» Problem: Your job is to copy the data that follows exactly, every line included.

(Collected data entries)
-- Opening Marker --

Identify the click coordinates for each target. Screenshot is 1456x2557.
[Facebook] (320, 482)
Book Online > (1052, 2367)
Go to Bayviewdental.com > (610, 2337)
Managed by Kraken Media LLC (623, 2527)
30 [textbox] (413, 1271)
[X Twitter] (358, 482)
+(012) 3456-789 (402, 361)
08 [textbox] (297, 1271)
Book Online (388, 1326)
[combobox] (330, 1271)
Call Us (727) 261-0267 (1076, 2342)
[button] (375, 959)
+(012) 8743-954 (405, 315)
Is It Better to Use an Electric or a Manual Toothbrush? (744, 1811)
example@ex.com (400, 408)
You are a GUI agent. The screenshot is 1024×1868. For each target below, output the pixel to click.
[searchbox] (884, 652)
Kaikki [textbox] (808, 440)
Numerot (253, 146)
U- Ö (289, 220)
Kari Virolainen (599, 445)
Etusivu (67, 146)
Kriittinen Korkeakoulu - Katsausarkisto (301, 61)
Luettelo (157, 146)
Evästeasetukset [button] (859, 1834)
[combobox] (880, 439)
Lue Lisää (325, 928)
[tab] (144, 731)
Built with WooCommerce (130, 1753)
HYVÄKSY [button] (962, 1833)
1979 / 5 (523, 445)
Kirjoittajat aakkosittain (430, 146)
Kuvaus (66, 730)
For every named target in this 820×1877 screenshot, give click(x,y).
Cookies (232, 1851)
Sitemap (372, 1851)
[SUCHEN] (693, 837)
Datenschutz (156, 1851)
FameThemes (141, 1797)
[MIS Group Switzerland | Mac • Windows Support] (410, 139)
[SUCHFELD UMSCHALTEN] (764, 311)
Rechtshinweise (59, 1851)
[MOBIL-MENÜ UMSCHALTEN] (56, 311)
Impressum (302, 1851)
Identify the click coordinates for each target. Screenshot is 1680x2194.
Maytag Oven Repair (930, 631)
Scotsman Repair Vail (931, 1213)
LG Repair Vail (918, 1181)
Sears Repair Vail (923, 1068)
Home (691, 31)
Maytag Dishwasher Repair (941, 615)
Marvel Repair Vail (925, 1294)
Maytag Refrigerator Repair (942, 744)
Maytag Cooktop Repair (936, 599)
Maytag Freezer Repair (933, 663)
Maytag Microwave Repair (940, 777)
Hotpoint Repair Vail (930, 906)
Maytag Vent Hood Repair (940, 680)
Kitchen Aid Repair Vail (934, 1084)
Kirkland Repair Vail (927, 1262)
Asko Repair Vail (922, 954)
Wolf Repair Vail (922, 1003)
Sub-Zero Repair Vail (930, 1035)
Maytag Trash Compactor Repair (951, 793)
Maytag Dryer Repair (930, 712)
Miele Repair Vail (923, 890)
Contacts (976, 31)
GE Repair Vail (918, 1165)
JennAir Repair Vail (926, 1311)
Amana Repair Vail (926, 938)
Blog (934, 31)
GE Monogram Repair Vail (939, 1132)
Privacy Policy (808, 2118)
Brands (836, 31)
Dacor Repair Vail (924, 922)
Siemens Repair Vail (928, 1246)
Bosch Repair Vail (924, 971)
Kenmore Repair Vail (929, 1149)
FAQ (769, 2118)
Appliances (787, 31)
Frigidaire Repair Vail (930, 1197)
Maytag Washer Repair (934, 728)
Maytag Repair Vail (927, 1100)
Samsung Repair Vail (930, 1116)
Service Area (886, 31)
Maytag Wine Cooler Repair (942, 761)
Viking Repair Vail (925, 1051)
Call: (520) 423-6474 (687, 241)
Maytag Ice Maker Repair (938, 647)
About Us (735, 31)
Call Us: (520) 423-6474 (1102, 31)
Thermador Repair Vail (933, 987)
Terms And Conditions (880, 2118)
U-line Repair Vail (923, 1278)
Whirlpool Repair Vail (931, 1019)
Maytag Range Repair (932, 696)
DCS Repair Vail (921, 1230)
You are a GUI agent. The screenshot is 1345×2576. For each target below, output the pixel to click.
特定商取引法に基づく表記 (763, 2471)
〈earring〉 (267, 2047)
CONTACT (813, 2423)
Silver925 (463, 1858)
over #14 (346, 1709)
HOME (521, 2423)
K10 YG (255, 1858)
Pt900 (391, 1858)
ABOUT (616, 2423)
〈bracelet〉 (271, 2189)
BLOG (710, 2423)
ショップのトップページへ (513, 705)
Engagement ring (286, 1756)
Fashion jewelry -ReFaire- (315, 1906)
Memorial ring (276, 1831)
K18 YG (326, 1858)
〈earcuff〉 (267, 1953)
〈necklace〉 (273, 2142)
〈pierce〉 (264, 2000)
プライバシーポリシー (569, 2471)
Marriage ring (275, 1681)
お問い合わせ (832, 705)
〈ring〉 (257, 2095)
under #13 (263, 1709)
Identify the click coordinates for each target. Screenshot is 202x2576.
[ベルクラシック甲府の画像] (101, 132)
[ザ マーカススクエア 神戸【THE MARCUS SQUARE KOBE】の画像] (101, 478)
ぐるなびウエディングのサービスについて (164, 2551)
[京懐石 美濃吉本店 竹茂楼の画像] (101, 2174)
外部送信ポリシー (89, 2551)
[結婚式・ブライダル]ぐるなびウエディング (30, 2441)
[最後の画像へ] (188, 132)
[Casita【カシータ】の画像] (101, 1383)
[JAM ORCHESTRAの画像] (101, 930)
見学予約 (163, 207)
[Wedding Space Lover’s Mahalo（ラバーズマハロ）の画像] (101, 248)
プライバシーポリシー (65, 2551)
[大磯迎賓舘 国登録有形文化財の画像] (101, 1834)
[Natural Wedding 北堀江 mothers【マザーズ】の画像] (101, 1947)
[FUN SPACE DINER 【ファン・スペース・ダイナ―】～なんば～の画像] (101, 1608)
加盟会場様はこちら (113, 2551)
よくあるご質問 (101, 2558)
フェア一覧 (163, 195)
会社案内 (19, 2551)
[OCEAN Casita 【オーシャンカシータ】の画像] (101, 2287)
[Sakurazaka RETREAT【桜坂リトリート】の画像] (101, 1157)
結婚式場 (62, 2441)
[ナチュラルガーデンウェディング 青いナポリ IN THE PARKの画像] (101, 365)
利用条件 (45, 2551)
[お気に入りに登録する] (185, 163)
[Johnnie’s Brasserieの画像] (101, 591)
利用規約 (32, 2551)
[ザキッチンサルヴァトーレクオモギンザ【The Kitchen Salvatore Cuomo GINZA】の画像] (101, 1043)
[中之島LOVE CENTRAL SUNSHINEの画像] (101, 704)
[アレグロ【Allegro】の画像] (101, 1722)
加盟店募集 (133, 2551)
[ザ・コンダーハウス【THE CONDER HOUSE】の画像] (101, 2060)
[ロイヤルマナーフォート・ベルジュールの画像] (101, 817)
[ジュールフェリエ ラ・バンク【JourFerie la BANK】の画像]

-- Closing Marker --

» Result for this exercise:
Identify the click coordinates for each target. Screenshot is 1456x2557.
[Facebook] (320, 482)
Book Online > (1052, 2367)
Go to Bayviewdental.com > (610, 2337)
Managed by Kraken Media LLC (623, 2527)
30 [textbox] (413, 1271)
[X Twitter] (358, 482)
+(012) 3456-789 (402, 361)
08 [textbox] (297, 1271)
Book Online (388, 1326)
[combobox] (330, 1271)
Call Us (727) 261-0267 (1076, 2342)
[button] (375, 959)
+(012) 8743-954 (405, 315)
Is It Better to Use an Electric or a Manual Toothbrush? (744, 1811)
example@ex.com (400, 408)
You are a GUI agent. The screenshot is 1024×1868. For each target below, output the pixel to click.
[searchbox] (884, 652)
Kaikki [textbox] (808, 440)
Numerot (253, 146)
U- Ö (289, 220)
Kari Virolainen (599, 445)
Etusivu (67, 146)
Kriittinen Korkeakoulu - Katsausarkisto (301, 61)
Luettelo (157, 146)
Evästeasetukset [button] (859, 1834)
[combobox] (880, 439)
Lue Lisää (325, 928)
[tab] (144, 731)
Built with WooCommerce (130, 1753)
HYVÄKSY [button] (962, 1833)
1979 / 5 (523, 445)
Kirjoittajat aakkosittain (430, 146)
Kuvaus (66, 730)
For every named target in this 820×1877 screenshot, give click(x,y).
Cookies (232, 1851)
Sitemap (372, 1851)
[SUCHEN] (693, 837)
Datenschutz (156, 1851)
FameThemes (141, 1797)
[MIS Group Switzerland | Mac • Windows Support] (410, 139)
[SUCHFELD UMSCHALTEN] (764, 311)
Rechtshinweise (59, 1851)
[MOBIL-MENÜ UMSCHALTEN] (56, 311)
Impressum (302, 1851)
Identify the click coordinates for each target. Screenshot is 1680x2194.
Maytag Oven Repair (930, 631)
Scotsman Repair Vail (931, 1213)
LG Repair Vail (918, 1181)
Sears Repair Vail (923, 1068)
Home (691, 31)
Maytag Dishwasher Repair (941, 615)
Marvel Repair Vail (925, 1294)
Maytag Refrigerator Repair (942, 744)
Maytag Cooktop Repair (936, 599)
Maytag Freezer Repair (933, 663)
Maytag Microwave Repair (940, 777)
Hotpoint Repair Vail (930, 906)
Maytag Vent Hood Repair (940, 680)
Kitchen Aid Repair Vail (934, 1084)
Kirkland Repair Vail (927, 1262)
Asko Repair Vail (922, 954)
Wolf Repair Vail (922, 1003)
Sub-Zero Repair Vail (930, 1035)
Maytag Trash Compactor Repair (951, 793)
Maytag Dryer Repair (930, 712)
Miele Repair Vail (923, 890)
Contacts (976, 31)
GE Repair Vail (918, 1165)
JennAir Repair Vail (926, 1311)
Amana Repair Vail (926, 938)
Blog (934, 31)
GE Monogram Repair Vail (939, 1132)
Privacy Policy (808, 2118)
Brands (836, 31)
Dacor Repair Vail (924, 922)
Siemens Repair Vail (928, 1246)
Bosch Repair Vail (924, 971)
Kenmore Repair Vail (929, 1149)
FAQ (769, 2118)
Appliances (787, 31)
Frigidaire Repair Vail (930, 1197)
Maytag Washer Repair (934, 728)
Maytag Repair Vail (927, 1100)
Samsung Repair Vail (930, 1116)
Service Area (886, 31)
Maytag Wine Cooler Repair (942, 761)
Viking Repair Vail (925, 1051)
Call: (520) 423-6474 (687, 241)
Maytag Ice Maker Repair (938, 647)
About Us (735, 31)
Call Us: (520) 423-6474 (1102, 31)
Thermador Repair Vail (933, 987)
Terms And Conditions (880, 2118)
U-line Repair Vail (923, 1278)
Whirlpool Repair Vail (931, 1019)
Maytag Range Repair (932, 696)
DCS Repair Vail (921, 1230)
You are a GUI agent. The screenshot is 1345×2576. For each target below, output the pixel to click.
特定商取引法に基づく表記 (763, 2471)
〈earring〉 (267, 2047)
CONTACT (813, 2423)
Silver925 (463, 1858)
over #14 (346, 1709)
HOME (521, 2423)
K10 YG (255, 1858)
Pt900 (391, 1858)
ABOUT (616, 2423)
〈bracelet〉 (271, 2189)
BLOG (710, 2423)
ショップのトップページへ (513, 705)
Engagement ring (286, 1756)
Fashion jewelry -ReFaire- (315, 1906)
Memorial ring (276, 1831)
K18 YG (326, 1858)
〈earcuff〉 (267, 1953)
〈necklace〉 (273, 2142)
〈pierce〉 (264, 2000)
プライバシーポリシー (569, 2471)
Marriage ring (275, 1681)
お問い合わせ (832, 705)
〈ring〉 (257, 2095)
under #13 (263, 1709)
Identify the click coordinates for each target. Screenshot is 202x2576.
[ベルクラシック甲府の画像] (101, 132)
[ザ マーカススクエア 神戸【THE MARCUS SQUARE KOBE】の画像] (101, 478)
ぐるなびウエディングのサービスについて (164, 2551)
[京懐石 美濃吉本店 竹茂楼の画像] (101, 2174)
外部送信ポリシー (89, 2551)
[結婚式・ブライダル]ぐるなびウエディング (30, 2441)
[最後の画像へ] (188, 132)
[Casita【カシータ】の画像] (101, 1383)
[JAM ORCHESTRAの画像] (101, 930)
見学予約 (163, 207)
[Wedding Space Lover’s Mahalo（ラバーズマハロ）の画像] (101, 248)
プライバシーポリシー (65, 2551)
[大磯迎賓舘 国登録有形文化財の画像] (101, 1834)
[Natural Wedding 北堀江 mothers【マザーズ】の画像] (101, 1947)
[FUN SPACE DINER 【ファン・スペース・ダイナ―】～なんば～の画像] (101, 1608)
加盟会場様はこちら (113, 2551)
よくあるご質問 (101, 2558)
フェア一覧 (163, 195)
会社案内 (19, 2551)
[OCEAN Casita 【オーシャンカシータ】の画像] (101, 2287)
[Sakurazaka RETREAT【桜坂リトリート】の画像] (101, 1157)
結婚式場 (62, 2441)
[ナチュラルガーデンウェディング 青いナポリ IN THE PARKの画像] (101, 365)
利用条件 (45, 2551)
[お気に入りに登録する] (185, 163)
[Johnnie’s Brasserieの画像] (101, 591)
利用規約 (32, 2551)
[ザキッチンサルヴァトーレクオモギンザ【The Kitchen Salvatore Cuomo GINZA】の画像] (101, 1043)
[中之島LOVE CENTRAL SUNSHINEの画像] (101, 704)
[アレグロ【Allegro】の画像] (101, 1722)
加盟店募集 (133, 2551)
[ザ・コンダーハウス【THE CONDER HOUSE】の画像] (101, 2060)
[ロイヤルマナーフォート・ベルジュールの画像] (101, 817)
[ジュールフェリエ ラ・バンク【JourFerie la BANK】の画像]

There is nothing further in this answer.